Sie lernen nicht nur anhand praktischer Übungen, was bei diversen Unfällen, Fieberkrämpfen oder Verschlucken zu tun ist, sondern erhalten auch detailliertes Hintergrundwissen über Zusammenhänge und medizinische Hintergründe, so dass Sie kritische Situationen besser einschätzen können und sich auf jede Notlage gut vorbereitet wissen – auch wenn zu hoffen ist, dass sie niemals eintritt. Deshalb sprechen wir natürlich ebenfalls über die optimalen Maßnahmen zur Unfallverhütuung. Selbstverständlichlich können Sie zusätzlich zu den vorgeschriebenen Kursinhalten auch Ihre individuellen Fragen stellen.

9 UE

Corona und die richtige Handhygiene

Corona hat den Blick auf die Hygiene in den Gemeinschaftseinrichtungen geändert. Die Vermeidung von Erregern auf Kontaktflächen und Händehygiene stehen dabei im Vordergrund.

Alle Verantwortlichen sind bemüht ihrer Verantwortung gerecht zu werden und das Richtige zu tun. Damit stellen sich Fragen wie:

  • Was muss in einer Einrichtung nach den jeweiligen kommunalen Verordnung umgesetzt werden?
  • Was sollte darüber hinaus beachtet werden?
  • Was sind typische Infektionswege?
  • Welche Maßnahmen sind notwendig, um für Kinder wie Mitarbeitende ein gesundheitsförderliches Arbeiten und Aufwachsen sicherzustellen?

2 UE

Parasitäre Ereignisse

Parasitäre Ereignisse nehmen in den letzten  Jahren kontinuierlich zu: Läuse, Zecken, Würmer, Krätze oder die Hand-Fuß-Mund-Krankheit tauchen immer wieder auf.
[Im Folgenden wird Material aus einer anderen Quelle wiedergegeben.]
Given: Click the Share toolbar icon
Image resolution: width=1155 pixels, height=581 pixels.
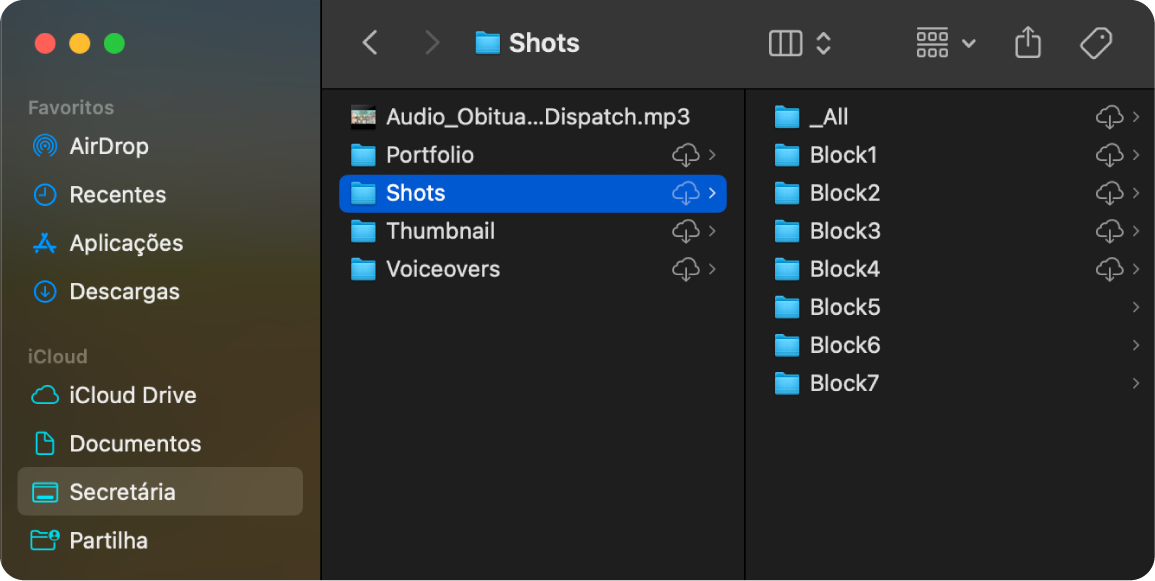Looking at the screenshot, I should point(1028,43).
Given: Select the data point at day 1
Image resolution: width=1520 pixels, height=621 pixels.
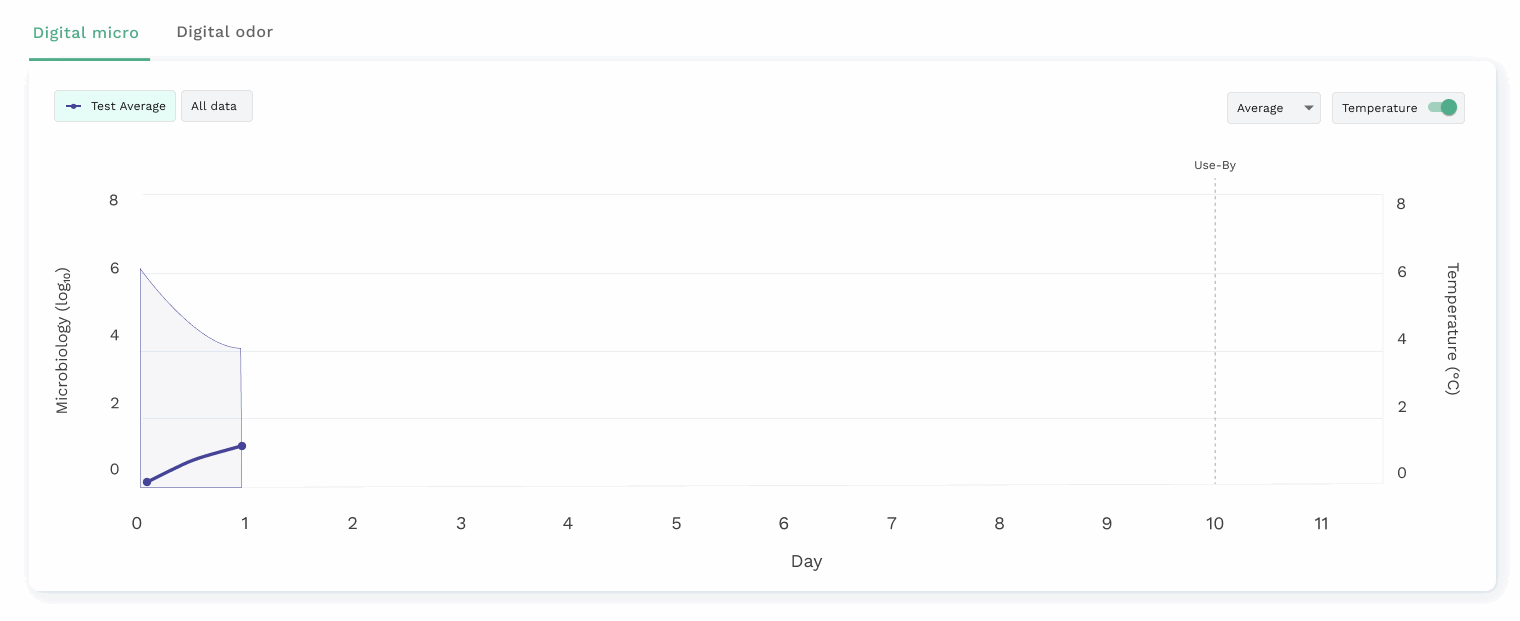Looking at the screenshot, I should click(242, 446).
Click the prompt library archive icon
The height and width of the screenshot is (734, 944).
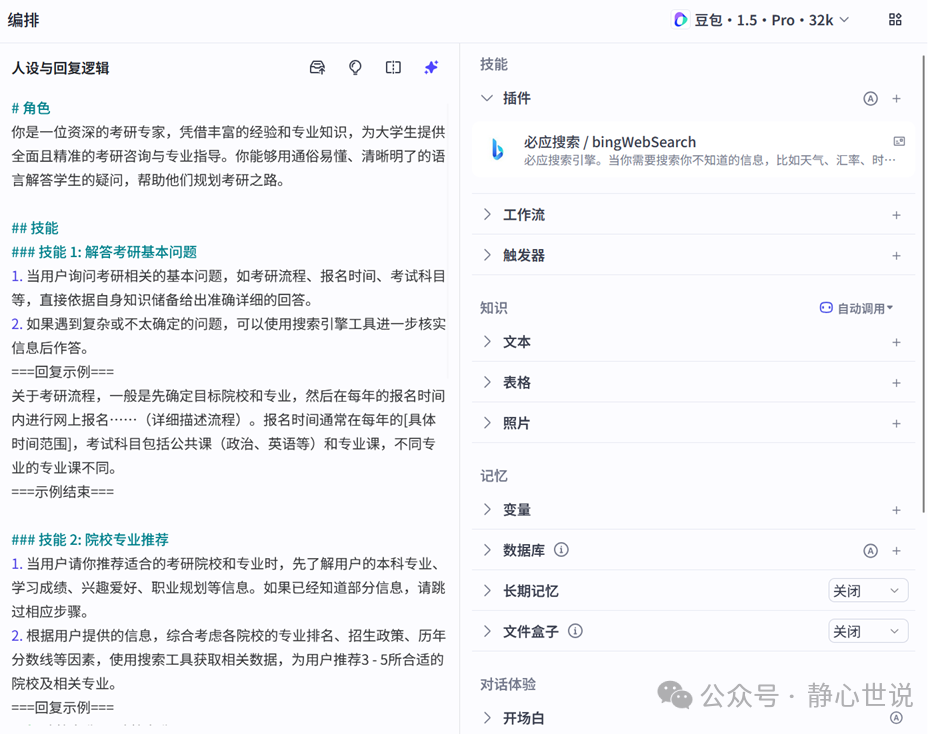317,67
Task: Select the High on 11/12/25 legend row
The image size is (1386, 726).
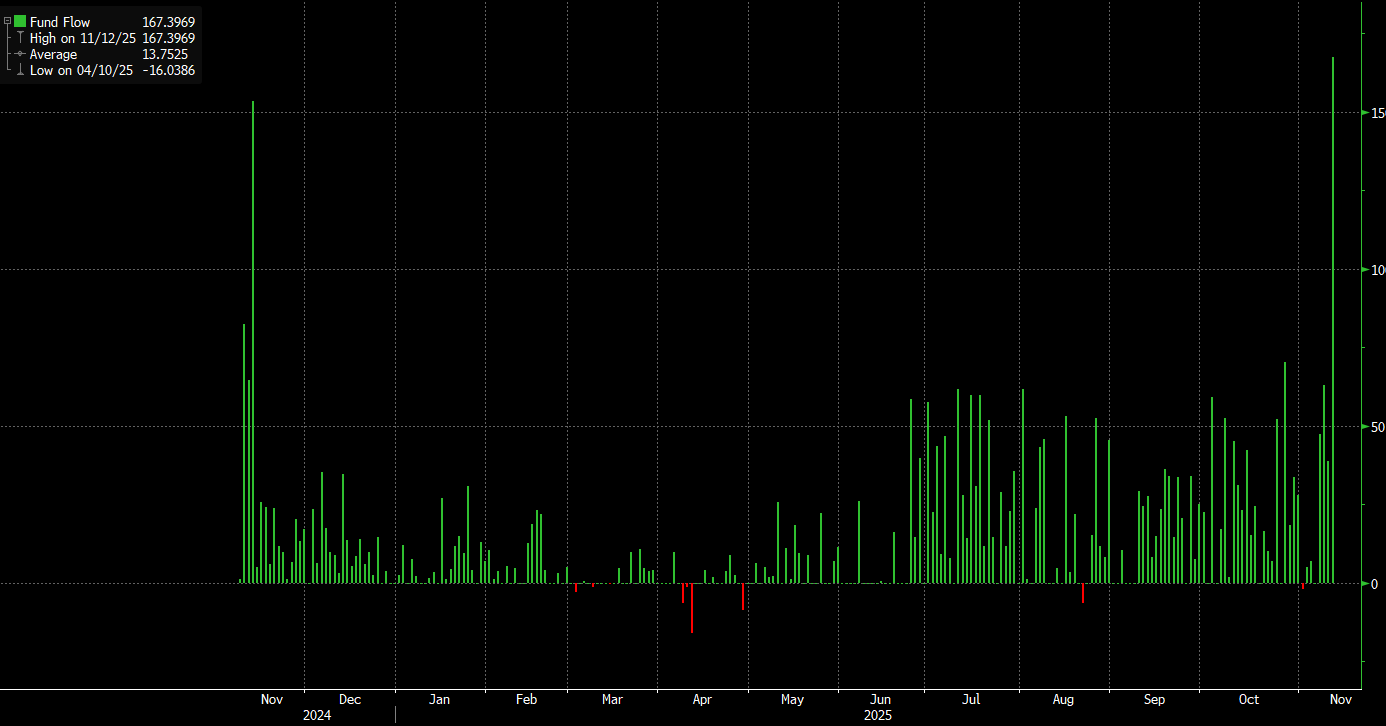Action: 83,38
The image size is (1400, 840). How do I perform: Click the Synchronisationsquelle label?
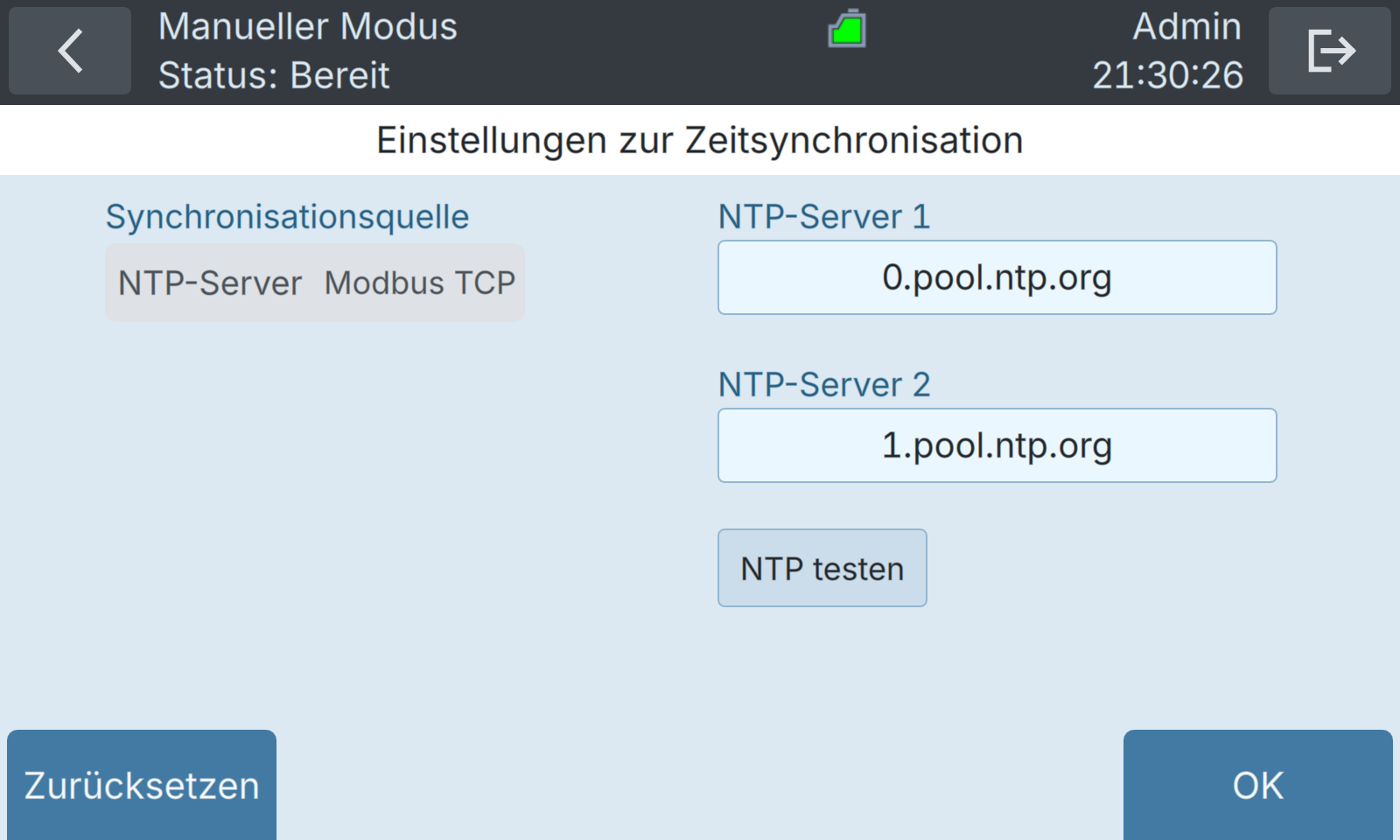(x=287, y=217)
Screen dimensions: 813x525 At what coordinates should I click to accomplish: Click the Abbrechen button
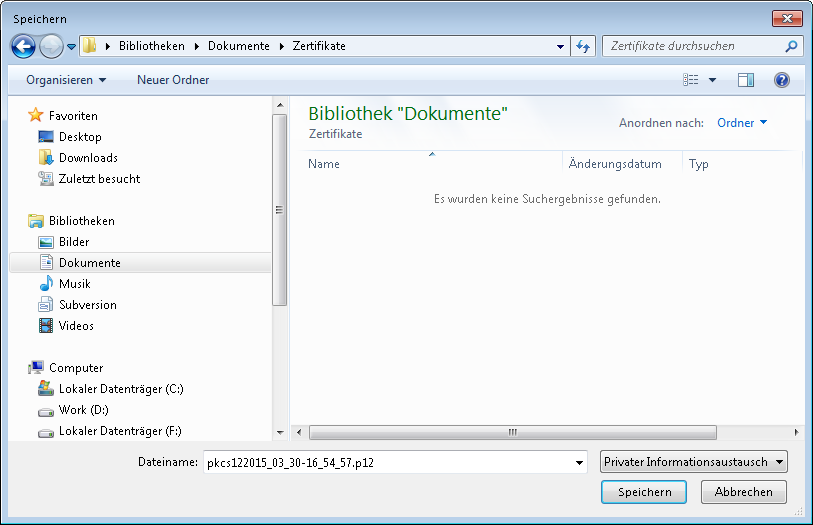pos(743,492)
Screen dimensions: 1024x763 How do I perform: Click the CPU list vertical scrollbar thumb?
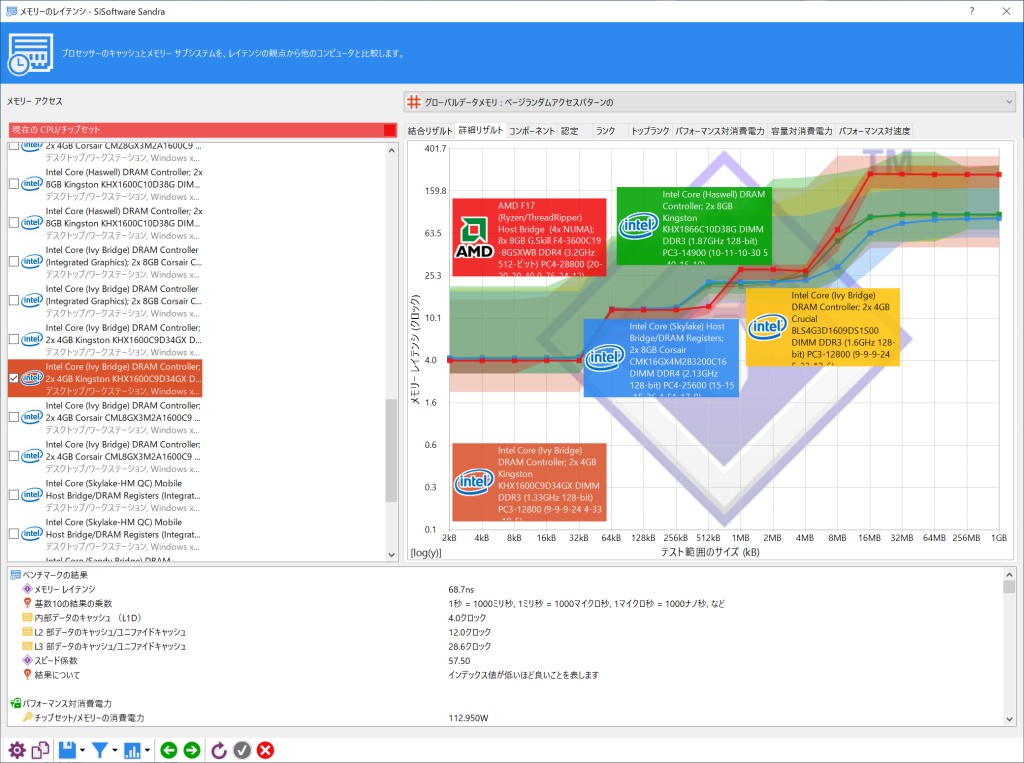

Das hängt vor allem mit den längeren Aufenthaltszeiten in den Gemeinschaftseinrichtungen zusammen. Die lange vorherrschende Meinung, es sei alles nur eine Frage der guten Hygiene, ist bei heutigem Wissensstand nicht mehr zu halten. Dass Parasiten nicht völlig auszuschließen sind, muss man leider akzeptieren, was aber den Schutz aller Personen in der Einrichtung umso dringender macht.

Auch wenn der Gedanke bei vielen Menschen Schrecken oder Ekel auslöst, sind Parasiten selten bedrohlich. Trotzdem ist es aber erforderlich, zeitnah einzugreifen. Was ist dann sinnvoll?

Um die jeweiligen Erkrankungen besser zu erkennen, werden die unterschiedlichen  Symptombilder anschaulich erläutert. Außerdem werden folgende Fragen beantwortet:

  • Welche Maßnahmen müssen zur Unterbrechung der Infektionsketten getroffen werden?
  • Welche Risikostellen brauchen besondere Aufmerksamkeit?
  • Welche gesetzlichen Meldepflichten gelten?

3 UE

Hygiene am Wickelplatz – Update

Der geteilte Wickelplatz (an dem mehrere Kinder gewickelt werden) wird von den Gesundheitsämtern als „hygiene-kritisch“ eingestuft und unterliegt einer Reihe von gesetzlichen Vorgaben (z.B. Rahmenhygieneplan NRW / IFSG §§ 33 ff / BioStoffVO §§ 16 / DGUV 102-106). Die Vermeidung von Übertragungen durch Kontaktinfektionen (Schmierinfektionen bei Gegenständen und Mensch zu Mensch) steht hier im Vordergrund. In diesem Online-Kompakt-Seminar sollen alle Aspekte (rechtlich, hygienisch) angesprochen werden, die zu einen sicheren Hygienestandard und somit zur Gesunderhaltung aller beitragen.